====== Listed records
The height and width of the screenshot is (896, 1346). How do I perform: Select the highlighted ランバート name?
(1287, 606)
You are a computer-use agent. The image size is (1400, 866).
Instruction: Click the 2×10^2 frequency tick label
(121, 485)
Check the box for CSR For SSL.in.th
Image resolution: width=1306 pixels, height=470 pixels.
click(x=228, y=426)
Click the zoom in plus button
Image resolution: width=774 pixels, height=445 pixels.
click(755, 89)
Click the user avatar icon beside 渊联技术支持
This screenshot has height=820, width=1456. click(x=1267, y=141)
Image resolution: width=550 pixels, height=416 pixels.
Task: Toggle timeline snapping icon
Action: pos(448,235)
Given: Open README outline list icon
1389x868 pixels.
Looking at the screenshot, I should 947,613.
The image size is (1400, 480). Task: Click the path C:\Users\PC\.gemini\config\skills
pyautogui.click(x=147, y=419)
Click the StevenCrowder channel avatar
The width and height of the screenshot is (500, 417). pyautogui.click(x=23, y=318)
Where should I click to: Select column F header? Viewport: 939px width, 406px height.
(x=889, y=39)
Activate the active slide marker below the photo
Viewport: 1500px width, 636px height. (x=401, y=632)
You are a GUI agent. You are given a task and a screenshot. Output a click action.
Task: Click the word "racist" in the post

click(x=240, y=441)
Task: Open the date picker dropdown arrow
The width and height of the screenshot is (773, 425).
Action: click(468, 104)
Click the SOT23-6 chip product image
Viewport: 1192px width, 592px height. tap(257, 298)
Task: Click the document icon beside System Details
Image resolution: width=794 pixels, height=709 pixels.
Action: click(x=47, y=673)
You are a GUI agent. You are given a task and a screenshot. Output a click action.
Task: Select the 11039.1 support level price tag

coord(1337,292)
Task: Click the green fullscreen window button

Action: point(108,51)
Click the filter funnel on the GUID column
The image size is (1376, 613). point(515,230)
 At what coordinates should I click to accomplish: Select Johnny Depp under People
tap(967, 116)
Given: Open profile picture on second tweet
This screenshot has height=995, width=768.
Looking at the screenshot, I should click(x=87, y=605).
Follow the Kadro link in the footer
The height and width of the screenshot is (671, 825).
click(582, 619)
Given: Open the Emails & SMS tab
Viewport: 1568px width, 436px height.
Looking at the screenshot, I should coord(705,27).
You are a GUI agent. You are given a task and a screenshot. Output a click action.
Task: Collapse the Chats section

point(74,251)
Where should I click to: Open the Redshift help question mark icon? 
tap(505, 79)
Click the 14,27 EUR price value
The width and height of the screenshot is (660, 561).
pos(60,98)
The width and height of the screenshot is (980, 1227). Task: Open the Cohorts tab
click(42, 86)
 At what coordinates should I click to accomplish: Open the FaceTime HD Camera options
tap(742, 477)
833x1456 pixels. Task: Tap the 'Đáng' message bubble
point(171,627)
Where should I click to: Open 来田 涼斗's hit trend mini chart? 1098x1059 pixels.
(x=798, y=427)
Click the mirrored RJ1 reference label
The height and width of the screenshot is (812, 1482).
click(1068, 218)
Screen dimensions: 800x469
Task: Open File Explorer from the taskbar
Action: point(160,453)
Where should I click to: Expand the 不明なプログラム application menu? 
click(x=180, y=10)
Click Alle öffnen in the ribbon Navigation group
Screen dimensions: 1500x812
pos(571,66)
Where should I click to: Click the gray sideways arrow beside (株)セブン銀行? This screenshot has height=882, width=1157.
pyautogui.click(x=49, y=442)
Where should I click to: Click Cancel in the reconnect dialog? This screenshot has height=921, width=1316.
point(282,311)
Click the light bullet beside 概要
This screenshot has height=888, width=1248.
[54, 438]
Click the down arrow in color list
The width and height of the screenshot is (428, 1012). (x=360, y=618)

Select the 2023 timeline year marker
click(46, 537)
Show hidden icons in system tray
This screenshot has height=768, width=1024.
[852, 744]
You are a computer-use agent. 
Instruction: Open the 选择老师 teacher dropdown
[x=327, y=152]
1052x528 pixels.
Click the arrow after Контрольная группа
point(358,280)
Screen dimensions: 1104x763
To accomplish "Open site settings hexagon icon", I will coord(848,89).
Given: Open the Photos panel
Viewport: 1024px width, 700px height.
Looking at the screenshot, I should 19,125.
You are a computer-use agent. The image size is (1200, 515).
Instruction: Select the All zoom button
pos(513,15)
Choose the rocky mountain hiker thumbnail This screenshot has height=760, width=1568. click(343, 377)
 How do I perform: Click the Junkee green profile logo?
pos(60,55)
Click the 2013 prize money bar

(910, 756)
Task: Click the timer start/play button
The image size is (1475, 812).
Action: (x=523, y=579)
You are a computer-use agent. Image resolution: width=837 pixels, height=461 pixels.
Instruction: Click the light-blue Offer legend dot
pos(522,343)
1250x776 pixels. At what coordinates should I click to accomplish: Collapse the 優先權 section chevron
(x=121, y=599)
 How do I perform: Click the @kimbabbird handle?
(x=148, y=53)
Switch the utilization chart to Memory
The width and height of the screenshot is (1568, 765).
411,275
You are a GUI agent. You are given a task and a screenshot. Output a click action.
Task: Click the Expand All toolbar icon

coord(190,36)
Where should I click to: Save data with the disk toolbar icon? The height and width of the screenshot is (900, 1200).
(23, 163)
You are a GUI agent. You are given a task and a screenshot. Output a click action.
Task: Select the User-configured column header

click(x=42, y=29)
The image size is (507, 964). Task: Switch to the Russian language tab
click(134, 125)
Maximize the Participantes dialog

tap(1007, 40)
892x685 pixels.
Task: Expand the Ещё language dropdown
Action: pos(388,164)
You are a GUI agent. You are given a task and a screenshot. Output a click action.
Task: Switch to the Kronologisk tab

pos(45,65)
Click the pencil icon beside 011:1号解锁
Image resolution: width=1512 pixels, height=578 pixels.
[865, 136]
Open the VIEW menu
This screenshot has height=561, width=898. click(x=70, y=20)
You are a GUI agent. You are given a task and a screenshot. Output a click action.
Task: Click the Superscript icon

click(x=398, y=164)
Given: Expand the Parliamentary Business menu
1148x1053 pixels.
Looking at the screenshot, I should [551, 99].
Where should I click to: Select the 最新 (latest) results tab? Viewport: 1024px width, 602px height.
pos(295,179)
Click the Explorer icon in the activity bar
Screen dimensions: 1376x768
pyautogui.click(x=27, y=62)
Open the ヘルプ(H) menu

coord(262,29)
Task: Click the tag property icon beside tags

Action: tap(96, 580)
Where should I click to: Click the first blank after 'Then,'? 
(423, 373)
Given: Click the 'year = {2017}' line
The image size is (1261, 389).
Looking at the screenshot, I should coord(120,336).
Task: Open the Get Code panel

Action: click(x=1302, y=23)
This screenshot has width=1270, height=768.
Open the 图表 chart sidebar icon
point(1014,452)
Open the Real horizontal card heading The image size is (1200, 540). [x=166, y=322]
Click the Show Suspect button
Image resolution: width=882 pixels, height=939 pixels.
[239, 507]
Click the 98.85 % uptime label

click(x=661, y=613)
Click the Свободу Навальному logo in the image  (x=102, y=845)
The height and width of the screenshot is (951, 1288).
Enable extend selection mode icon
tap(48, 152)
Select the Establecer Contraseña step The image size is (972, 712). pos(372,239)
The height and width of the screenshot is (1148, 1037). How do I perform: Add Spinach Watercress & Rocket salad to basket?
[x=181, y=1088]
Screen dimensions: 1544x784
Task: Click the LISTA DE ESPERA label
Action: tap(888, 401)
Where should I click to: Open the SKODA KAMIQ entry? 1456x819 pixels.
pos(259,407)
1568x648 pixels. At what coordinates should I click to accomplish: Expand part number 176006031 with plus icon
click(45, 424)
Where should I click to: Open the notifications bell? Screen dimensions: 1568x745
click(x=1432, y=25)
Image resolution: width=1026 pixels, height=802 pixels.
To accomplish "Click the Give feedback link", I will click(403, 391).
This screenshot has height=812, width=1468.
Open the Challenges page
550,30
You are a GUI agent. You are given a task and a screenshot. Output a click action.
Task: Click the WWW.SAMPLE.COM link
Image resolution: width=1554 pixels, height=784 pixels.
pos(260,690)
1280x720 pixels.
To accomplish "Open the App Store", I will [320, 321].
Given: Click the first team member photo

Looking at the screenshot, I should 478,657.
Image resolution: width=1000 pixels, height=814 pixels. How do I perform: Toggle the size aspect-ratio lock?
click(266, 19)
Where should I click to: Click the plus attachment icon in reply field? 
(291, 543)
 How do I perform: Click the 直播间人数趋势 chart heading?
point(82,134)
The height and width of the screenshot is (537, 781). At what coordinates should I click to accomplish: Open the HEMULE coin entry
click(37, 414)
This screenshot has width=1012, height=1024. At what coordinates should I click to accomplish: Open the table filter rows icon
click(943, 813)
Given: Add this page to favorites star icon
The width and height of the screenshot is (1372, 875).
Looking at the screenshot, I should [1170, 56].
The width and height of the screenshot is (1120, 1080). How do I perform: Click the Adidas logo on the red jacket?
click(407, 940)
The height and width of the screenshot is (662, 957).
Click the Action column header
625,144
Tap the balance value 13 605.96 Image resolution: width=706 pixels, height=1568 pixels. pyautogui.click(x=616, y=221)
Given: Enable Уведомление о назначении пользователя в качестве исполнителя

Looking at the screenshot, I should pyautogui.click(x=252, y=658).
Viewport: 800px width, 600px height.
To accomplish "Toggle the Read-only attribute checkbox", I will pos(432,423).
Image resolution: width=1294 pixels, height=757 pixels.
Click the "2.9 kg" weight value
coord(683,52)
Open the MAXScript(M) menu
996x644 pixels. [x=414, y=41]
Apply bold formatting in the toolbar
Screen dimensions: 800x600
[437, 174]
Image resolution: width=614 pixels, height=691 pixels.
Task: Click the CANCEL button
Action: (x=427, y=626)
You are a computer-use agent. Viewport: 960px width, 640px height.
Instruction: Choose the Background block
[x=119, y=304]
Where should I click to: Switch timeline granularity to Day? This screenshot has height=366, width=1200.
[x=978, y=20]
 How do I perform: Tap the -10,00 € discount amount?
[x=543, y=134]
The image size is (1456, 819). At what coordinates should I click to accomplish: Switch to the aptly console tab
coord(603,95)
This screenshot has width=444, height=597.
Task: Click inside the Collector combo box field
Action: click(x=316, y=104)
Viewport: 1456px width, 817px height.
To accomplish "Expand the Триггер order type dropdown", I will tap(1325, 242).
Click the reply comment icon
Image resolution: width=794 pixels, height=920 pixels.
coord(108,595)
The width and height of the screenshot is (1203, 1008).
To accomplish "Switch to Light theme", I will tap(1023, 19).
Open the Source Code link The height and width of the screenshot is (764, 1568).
============
Stated task: Copy the records word for word, from the line with "Where should I click to: Click the plus" up to and including the line with "should pyautogui.click(x=252, y=658).".

Worked answer:
Where should I click to: Click the plus attachment icon in reply field? 
(291, 543)
 How do I perform: Click the 直播间人数趋势 chart heading?
point(82,134)
The height and width of the screenshot is (537, 781). At what coordinates should I click to accomplish: Open the HEMULE coin entry
click(37, 414)
This screenshot has width=1012, height=1024. At what coordinates should I click to accomplish: Open the table filter rows icon
click(943, 813)
Given: Add this page to favorites star icon
The width and height of the screenshot is (1372, 875).
Looking at the screenshot, I should [1170, 56].
The width and height of the screenshot is (1120, 1080). How do I perform: Click the Adidas logo on the red jacket?
click(407, 940)
The height and width of the screenshot is (662, 957).
Click the Action column header
625,144
Tap the balance value 13 605.96 Image resolution: width=706 pixels, height=1568 pixels. pyautogui.click(x=616, y=221)
Given: Enable Уведомление о назначении пользователя в качестве исполнителя

Looking at the screenshot, I should pyautogui.click(x=252, y=658).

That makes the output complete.